*Activity*: Take the line containing "This screenshot has width=1456, height=819." and every line after it to the end of the records, and copy them exactly, leaving out pictures.

Excerpts from a dataset
******************************
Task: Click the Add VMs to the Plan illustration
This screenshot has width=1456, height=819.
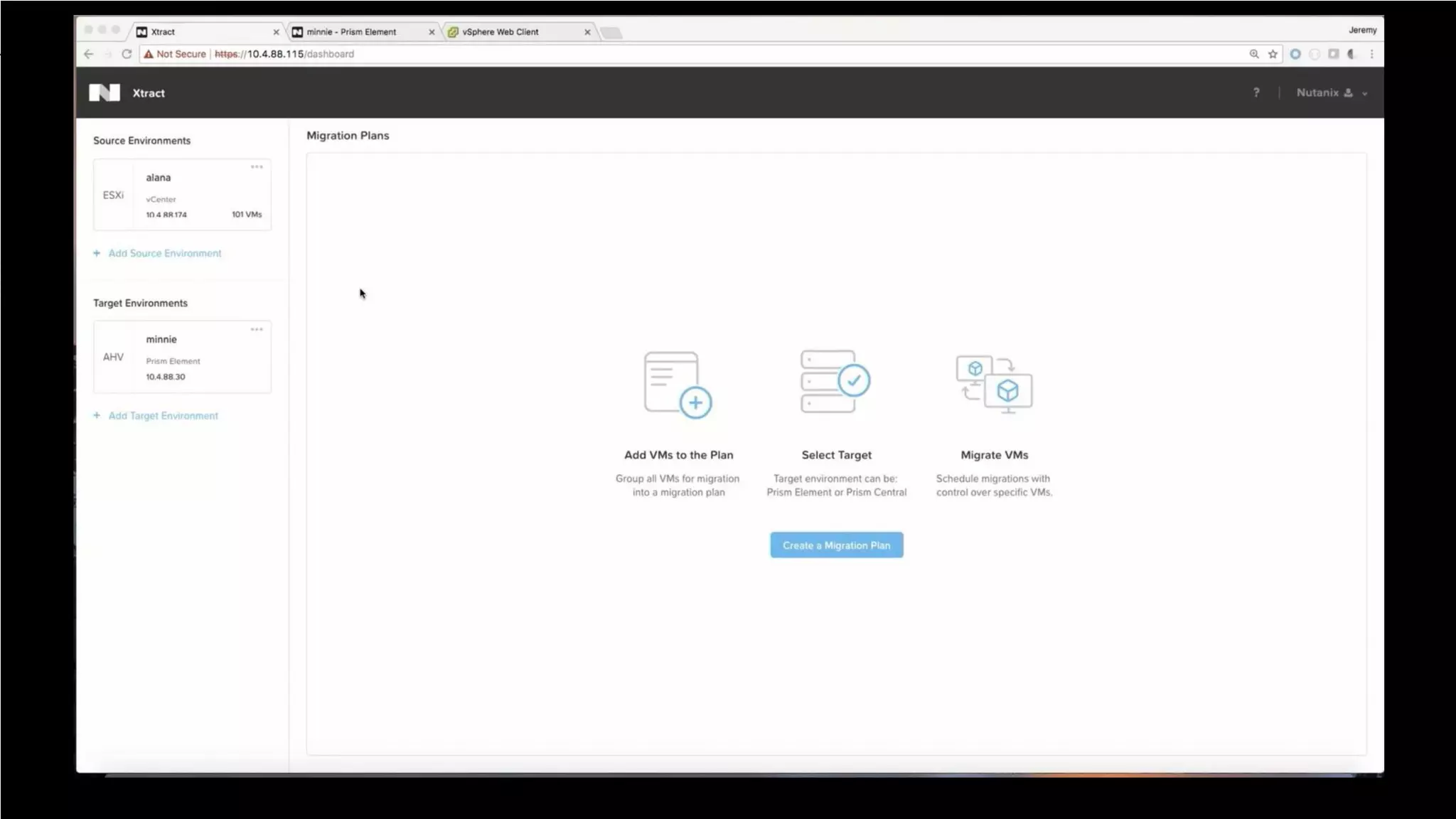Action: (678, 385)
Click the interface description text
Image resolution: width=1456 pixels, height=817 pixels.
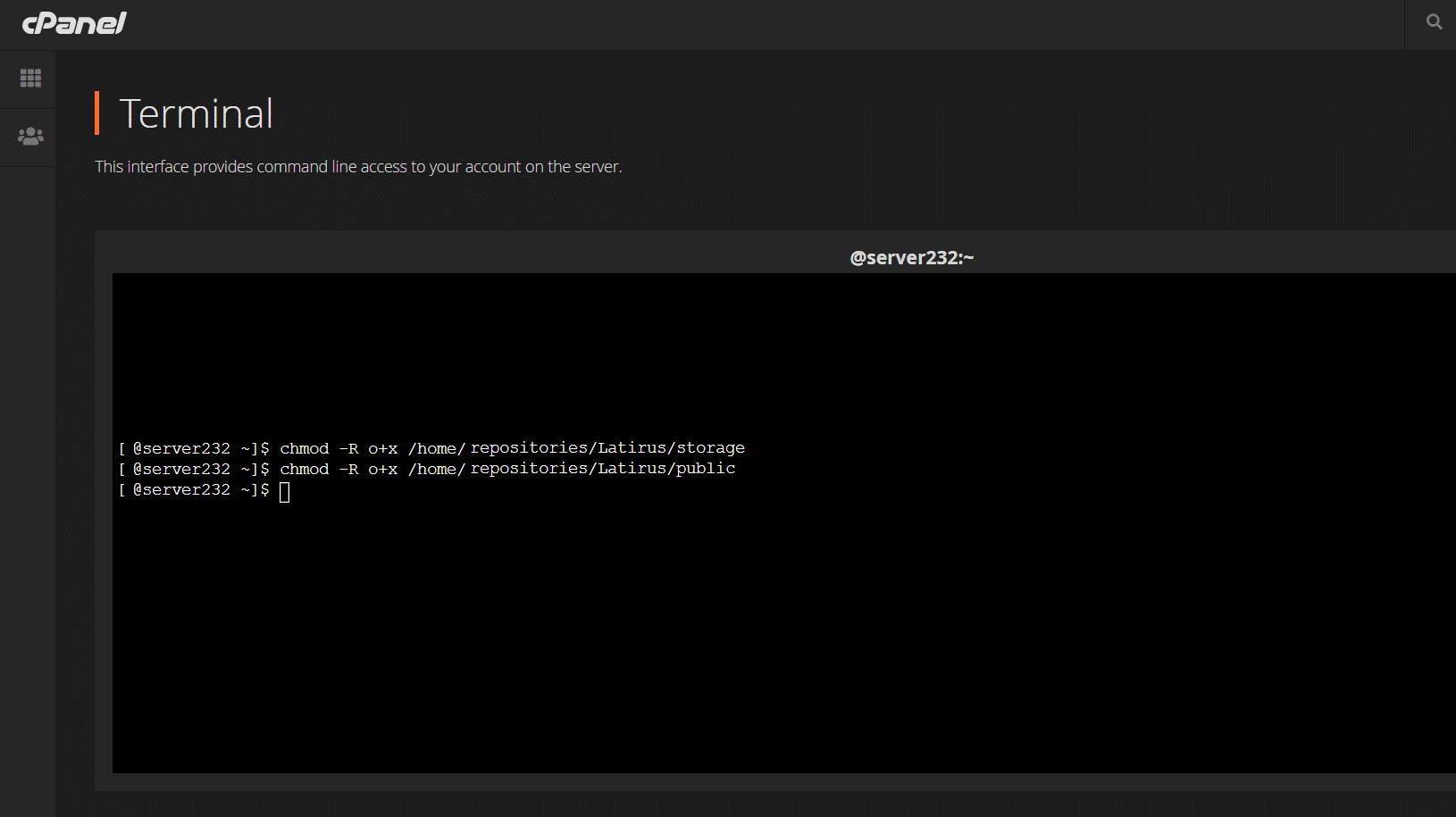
******************************
*Solution for this exercise*:
This screenshot has width=1456, height=819.
Action: (678, 385)
Click the interface description text
Image resolution: width=1456 pixels, height=817 pixels.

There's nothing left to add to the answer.